Display every line of the data below that contains the string "should", matching case exactly.

--

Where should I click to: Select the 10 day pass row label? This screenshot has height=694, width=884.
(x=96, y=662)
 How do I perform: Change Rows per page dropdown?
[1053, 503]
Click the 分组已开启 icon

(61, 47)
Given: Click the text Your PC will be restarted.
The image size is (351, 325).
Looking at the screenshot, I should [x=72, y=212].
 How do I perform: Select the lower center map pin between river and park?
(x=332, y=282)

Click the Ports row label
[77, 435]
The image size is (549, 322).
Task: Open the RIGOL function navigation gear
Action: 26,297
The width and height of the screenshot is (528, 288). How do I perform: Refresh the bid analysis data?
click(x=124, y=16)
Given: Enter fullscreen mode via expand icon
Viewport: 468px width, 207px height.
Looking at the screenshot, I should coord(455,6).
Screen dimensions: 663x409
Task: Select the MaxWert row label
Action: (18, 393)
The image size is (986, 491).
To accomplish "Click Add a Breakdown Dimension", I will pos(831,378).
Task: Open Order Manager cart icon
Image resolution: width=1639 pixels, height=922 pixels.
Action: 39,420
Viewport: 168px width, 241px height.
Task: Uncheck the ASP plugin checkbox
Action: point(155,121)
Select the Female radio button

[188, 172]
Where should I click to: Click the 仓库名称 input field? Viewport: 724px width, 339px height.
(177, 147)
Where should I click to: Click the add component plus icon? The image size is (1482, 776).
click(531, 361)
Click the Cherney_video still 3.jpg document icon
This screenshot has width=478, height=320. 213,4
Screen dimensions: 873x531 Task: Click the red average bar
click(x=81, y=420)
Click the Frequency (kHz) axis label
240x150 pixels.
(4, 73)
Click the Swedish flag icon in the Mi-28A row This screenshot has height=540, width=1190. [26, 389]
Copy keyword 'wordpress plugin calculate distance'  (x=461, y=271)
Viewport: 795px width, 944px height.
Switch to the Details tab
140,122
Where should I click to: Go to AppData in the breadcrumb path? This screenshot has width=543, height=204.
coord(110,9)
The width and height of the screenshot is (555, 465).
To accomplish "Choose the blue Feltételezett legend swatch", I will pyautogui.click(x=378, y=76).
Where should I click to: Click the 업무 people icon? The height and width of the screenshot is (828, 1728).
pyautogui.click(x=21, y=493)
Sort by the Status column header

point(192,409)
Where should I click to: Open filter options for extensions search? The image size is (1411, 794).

--

## Problem solution
Where should I click to: Select the 10 day pass row label? This screenshot has height=694, width=884.
Looking at the screenshot, I should [x=72, y=212].
Looking at the screenshot, I should coord(455,6).
Where should I click to: Click the 仓库名称 input field? Viewport: 724px width, 339px height.
Where should I click to: Click the add component plus icon? The image size is (1482, 776).
Where should I click to: Go to AppData in the breadcrumb path? This screenshot has width=543, height=204.
Where should I click to: Click the 업무 people icon? The height and width of the screenshot is (828, 1728).
Where should I click to: Open filter options for extensions search? The image size is (1411, 794).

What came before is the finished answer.